Cultura e Spettacolo
Jannuzzo amore mio....
Gianfranco Jannuzzo , l’ormai consumato attore teatrale che tutti conoscerete, era di scena ieri sera a Lamezia Terme.
In realtà il titolo della rappresentazione era “Girgenti amore mio…”, ma è stato tale il successo di pubblico e di consensi riscossi dal bravo umorista della Sicilia al Politeama di Lamezia Terme, che egli è sicuramente entrato nel cuore di tutti i lametini.
Lo spettacolo infatti è stato un crescendo di sorrisi, di risate e di applausi, via via più intensi e calorosi, man mano che l’uditorio si scaldava.
Girgenti è il nome che l’attuale città di Agrigento ha avuto fino agli anni ’30 ed è proprio lì che Jannuzzo affonda le proprie radici - per così dire - riprendendo una splendida immagine dello spettacolo dedicata alla figura dell’emigrante siciliano, il quale mette radici sempre più profonde nella propria terra fatta di lava e sale ed esse rimangono sempre avvinghiate al terreno anche quando, partendo, cerca di sradicarle ….[MORE]

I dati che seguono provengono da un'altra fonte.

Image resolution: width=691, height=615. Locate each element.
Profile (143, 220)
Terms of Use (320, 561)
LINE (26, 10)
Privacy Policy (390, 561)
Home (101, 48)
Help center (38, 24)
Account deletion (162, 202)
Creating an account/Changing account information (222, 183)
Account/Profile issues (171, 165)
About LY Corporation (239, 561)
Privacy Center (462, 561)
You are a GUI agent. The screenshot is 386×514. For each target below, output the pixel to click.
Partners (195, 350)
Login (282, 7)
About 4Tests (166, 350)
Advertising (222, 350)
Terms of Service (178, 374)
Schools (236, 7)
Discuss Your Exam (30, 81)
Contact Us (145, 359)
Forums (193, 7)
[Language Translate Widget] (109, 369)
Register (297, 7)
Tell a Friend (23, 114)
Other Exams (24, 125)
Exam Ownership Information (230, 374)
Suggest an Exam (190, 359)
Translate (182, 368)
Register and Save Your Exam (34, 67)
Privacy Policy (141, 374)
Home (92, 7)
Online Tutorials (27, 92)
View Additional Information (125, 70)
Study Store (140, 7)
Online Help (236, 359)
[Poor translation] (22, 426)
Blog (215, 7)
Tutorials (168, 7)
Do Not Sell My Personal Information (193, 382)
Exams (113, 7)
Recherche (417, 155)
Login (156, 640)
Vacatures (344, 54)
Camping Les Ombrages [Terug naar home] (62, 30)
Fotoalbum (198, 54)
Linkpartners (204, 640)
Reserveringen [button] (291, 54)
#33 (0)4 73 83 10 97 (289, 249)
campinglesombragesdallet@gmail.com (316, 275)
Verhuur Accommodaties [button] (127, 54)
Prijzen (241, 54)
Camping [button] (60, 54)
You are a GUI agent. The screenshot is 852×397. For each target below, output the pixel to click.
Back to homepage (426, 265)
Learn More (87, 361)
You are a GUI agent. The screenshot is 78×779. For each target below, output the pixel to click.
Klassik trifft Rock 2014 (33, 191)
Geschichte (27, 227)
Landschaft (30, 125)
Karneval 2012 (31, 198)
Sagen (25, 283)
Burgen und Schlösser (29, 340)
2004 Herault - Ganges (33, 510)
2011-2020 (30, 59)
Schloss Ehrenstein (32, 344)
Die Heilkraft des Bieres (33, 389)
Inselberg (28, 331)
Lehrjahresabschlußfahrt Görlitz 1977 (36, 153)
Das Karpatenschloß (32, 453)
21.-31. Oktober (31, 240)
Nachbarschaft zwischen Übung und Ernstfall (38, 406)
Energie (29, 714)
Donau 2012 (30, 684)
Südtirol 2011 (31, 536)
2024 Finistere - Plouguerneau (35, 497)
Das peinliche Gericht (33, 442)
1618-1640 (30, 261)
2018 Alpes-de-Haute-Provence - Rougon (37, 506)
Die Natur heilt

Anche Jannuzzo come molti altri suoi conterranei è emigrato al Nord con la propria famiglia, stabilendosi a Roma. Dice di esser grato a suo padre per aver fatto tale scelta, però conserva intatto il proprio legame ed il proprio attaccamento alla sua terra natale.
E non a caso il nostro beniamino usa il nome di Girgenti, ad indicare che l’amore per la sua terra è ancor più profondo ed atavico e va ben al di là di dove arrivano i suoi stessi ricordi: è l’amore per la storia, per i luoghi, per le tradizioni antichissime, per il mare che circonda la Sicilia, per una realtà ricca di contraddizioni e di problemi, ma nello stesso tempo splendida.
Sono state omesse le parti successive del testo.